Fra l’altro, si afferma che «i teologi sono giustamente consapevoli e orgogliosi degli stretti vincoli di solidarietà da cui sono uniti gli uni agli altri nel servizio al corpo di Cristo e al mondo». La sezione successiva esamina quindi questi vincoli che, com’è giusto, «si estendono nello spazio e nel tempo, unendo tra di loro teologi di Paesi e culture diverse, come pure teologi appartenenti a epoche e contesti differenti». I teologi s’incoraggiano e s’ispirano a vicenda; fungono inoltre da guide e mentori per coloro che aspirano a diventare teologi. Nessuno più dei loro colleghi può assistere i teologi cattolici «nell’offrire il miglior servizio possibile, conformemente alle vere caratteristiche della loro disciplina» (n. 45). L’identificazione di tali caratteristiche è il fine di questo documento, e certamente si auspica che il testo stesso e i criteri che esso propone siano di particolare aiuto a quanti studiano per diventare teologi.

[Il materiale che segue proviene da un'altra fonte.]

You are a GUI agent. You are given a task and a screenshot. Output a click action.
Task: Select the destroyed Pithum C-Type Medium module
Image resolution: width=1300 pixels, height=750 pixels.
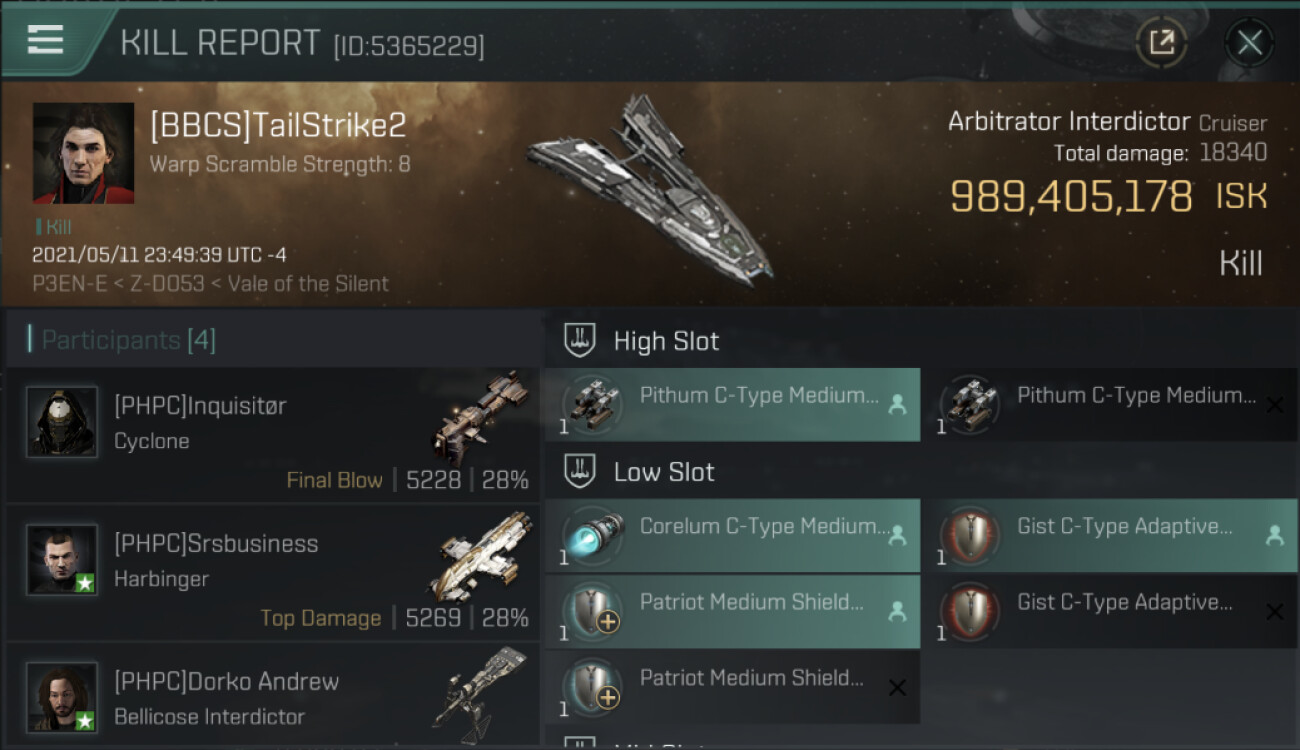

Il lavoro dei teologi è sempre provvisorio e deve essere sottoposto «all’esame e alla valutazione» di tutta la Chiesa (n. 47). I teologi svolgono il prezioso servizio «del reciproco porre interrogativi e della correzione scambievole», ma questo meccanismo di autocorrezione non è sempre adeguato, soprattutto oggi quando le idee si possono diffondere rapidamente oltre i confini della comunità teologica in tutta la Chiesa. I vescovi, che guidano la Chiesa, certamente possono agire per censurare il lavoro teologico che ritengono nocivo (n. 48).

Il concilio Vaticano ii, com’è noto, ha insegnato che la Chiesa deve leggere i segni dei tempi e interpretarli alla luce del Vangelo (n. 51; cfr. Gaudium et spes, n. 4), e che mentre, con l’aiuto dello Spirito, tutta la Chiesa deve svolgere questo compito, esso compete però in particolare ai vescovi e ai teologi (n. 52; cfr. Gaudium et spes, n. 44). L’ultima sezione del secondo capitolo tratta della responsabilità specifica dei teologi a questo riguardo. Mediante il loro «dialogo costante con le correnti sociali, religiose e culturali del tempo» e la loro apertura alle altre scienze che esaminano lo stesso fenomeno utilizzando i propri metodi, i teologi aiutano i fedeli e il magistero a vedere e a valutare gli sviluppi e gli eventi dei tempi, al fine di discernere i modi in cui forse lo Spirito, attraverso di essi, sta parlando alla Chiesa e al mondo (n. 53). Nel testo, infine, si osserva che una comprensione più profonda del mondo e dei suoi bisogni permette un più penetrante apprezzamento di Cristo e del Vangelo «poiché Cristo è il Salvatore del mondo» (n. 55). Attraverso il loro dialogo costante con il mondo, i teologi sono in grado di facilitare e perfino di guidare la missione salvifica della Chiesa (cfr. nn. 47 e 58).